QUOTED PASSAGE:
########

Next, make sure that your project folder $(SRCROOT) is included in your Framework Search Paths.
The Waygo SDK does not make use of Bitcode so set it to NO in your Project Build Settings.
The Waygo SDK is built with C++. Your C++ compiler settings much match that of the Waygo SDK. Set your C++ Standard Library to libstdc++ (GNU C++ standard library).
Finally, because the Waygo SDK uses C++, you must modify your app’s main.m file extension to main.mm which will enable your app to run C++ code.
4. Initializing the Camera and Waygo
Conform to Camera Protocol
Go to the header file for the view controller (ViewController.h) in which you want to run Waygo from. You need to import <Waygo/Waygo.h>
and make your view controller conform to the AVCaptureVideoDataOutputSampleBufferDelegate
protocol.
#import <UIKit/UIKit.h>
#import <Waygo/Waygo.h>
@interface ViewController : UIViewController <AVCaptureVideoDataOutputSampleBufferDelegate>
@end
Create Camera and Waygo Properties
Go to the class file for the view controller (ViewController.m) in which you want to run Waygo from and create some properties for the camera and Waygo SDK within the @interface
of your class. You will need the following objects:
Waygo *waygoSDK
(SDK object)
AVCaptureSession *captureSession
(Camera capture session)
AVCaptureVideoPreviewLayer *previewLayer
(Camera view display on screen)
CGRect targetBox
(region of preview for cropping and processing in Waygo)
UIImageView *targetBoxView
(visual boundary of single line target box)
#import "ViewController.h"
@interface ViewController ()
// Waygo SDK object
@property (strong, nonatomic) Waygo *waygoSDK;
// Camera objects
@property (strong, nonatomic) AVCaptureSession *captureSession;
@property (strong, nonatomic) AVCaptureVideoPreviewLayer *previewLayer;
// Target box (the region of screen to fit text into and crop for processing)
@property (nonatomic) CGRect targetBox;
@property (weak, nonatomic) IBOutlet UIImageView *targetBoxView;
@end
Initialize the Waygo SDK
You will now initialize the Waygo SDK, set the language pair you wish to translate, and build the target box. In the viewDidLoad
method of your view controller, enter the code shown in the screenshot. During the Waygo initialization, your license will be verified. If your license verification fails, the waygoSDK
object will be nil
in which case you should not proceed with further setup. See the Waygo.h file for all possible language codes.
- (void)viewDidLoad
{
[super viewDidLoad];
// Initialize Waygo SDK object
self.waygoSDK = [[Waygo alloc] init];
// self.waygoSDK will be nil if license verification fails
// check console for verification status
if (!self.waygoSDK)
return;
// Set language pairing code, i.e. CHtoEN for Chinese to English
[self.waygoSDK setLanguageCode:CHtoEN];
}
Initialize the AVCaptureSession
 After building your target box in viewDidLoad
, you will now initialize your captureSession
. The Waygo SDK will take care of most of the set up. You must then set up your camera previewLayer
which displays the live feed that the device camera sees. The code below sets the preview layer to take up the full device screen. Enter the code shown below in viewDidLoad
after initializing the Waygo SDK.

########

SUPPLIED MATERIAL:
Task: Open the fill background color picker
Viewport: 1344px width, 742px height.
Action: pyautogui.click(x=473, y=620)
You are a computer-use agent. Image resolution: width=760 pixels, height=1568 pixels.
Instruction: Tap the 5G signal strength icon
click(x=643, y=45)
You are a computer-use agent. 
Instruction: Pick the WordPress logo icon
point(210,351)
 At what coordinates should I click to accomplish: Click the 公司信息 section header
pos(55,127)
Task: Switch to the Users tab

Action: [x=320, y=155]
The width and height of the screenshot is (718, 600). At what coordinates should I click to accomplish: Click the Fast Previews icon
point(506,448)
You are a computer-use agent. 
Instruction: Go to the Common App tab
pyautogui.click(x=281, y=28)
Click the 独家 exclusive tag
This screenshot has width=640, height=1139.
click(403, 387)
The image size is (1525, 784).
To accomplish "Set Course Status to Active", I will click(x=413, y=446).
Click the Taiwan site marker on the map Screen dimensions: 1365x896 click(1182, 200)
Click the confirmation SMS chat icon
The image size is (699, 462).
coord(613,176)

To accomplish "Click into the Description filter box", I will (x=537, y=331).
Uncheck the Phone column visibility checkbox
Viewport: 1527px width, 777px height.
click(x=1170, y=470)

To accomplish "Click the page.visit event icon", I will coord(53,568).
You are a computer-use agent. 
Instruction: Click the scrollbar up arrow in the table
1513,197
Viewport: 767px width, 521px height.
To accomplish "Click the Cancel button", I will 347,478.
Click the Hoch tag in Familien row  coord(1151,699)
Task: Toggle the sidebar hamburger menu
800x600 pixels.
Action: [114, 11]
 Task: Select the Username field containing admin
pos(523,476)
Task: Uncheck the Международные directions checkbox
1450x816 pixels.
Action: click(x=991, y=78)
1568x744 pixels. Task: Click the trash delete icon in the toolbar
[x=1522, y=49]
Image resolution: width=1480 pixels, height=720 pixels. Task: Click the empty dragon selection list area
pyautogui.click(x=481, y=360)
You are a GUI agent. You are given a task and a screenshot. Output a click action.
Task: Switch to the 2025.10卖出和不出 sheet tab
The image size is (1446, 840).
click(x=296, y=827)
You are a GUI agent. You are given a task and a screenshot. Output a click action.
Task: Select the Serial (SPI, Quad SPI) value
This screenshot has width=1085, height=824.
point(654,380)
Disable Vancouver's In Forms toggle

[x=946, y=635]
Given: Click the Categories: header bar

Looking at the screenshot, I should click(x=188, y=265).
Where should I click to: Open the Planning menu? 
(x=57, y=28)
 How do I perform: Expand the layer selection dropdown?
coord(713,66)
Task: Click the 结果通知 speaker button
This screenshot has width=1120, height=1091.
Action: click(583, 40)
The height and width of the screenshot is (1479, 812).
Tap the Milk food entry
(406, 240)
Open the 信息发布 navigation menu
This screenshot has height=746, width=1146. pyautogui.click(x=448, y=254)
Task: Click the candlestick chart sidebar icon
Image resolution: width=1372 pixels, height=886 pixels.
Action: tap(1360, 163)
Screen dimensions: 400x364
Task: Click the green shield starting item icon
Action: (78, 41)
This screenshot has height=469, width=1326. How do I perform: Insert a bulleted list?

########

WRITTEN TASKS:
[1] What does the Waygo SDK guide say to set the C++ Standard Library to?
[2] Please update the part of the Waygo SDK guide that opens with the words containing "#import <UIKit/UIKit.h>" and closes with "(SDK object)", changing "class file" to "implementation file".

WORKED SOLUTIONS:
[1] libstdc++ (GNU C++ standard library)

[2]
#import <UIKit/UIKit.h>
#import <Waygo/Waygo.h>
@interface ViewController : UIViewController <AVCaptureVideoDataOutputSampleBufferDelegate>
@end
Create Camera and Waygo Properties
Go to the implementation file for the view controller (ViewController.m) in which you want to run Waygo from and create some properties for the camera and Waygo SDK within the @interface
of your class. You will need the following objects:
Waygo *waygoSDK
(SDK object)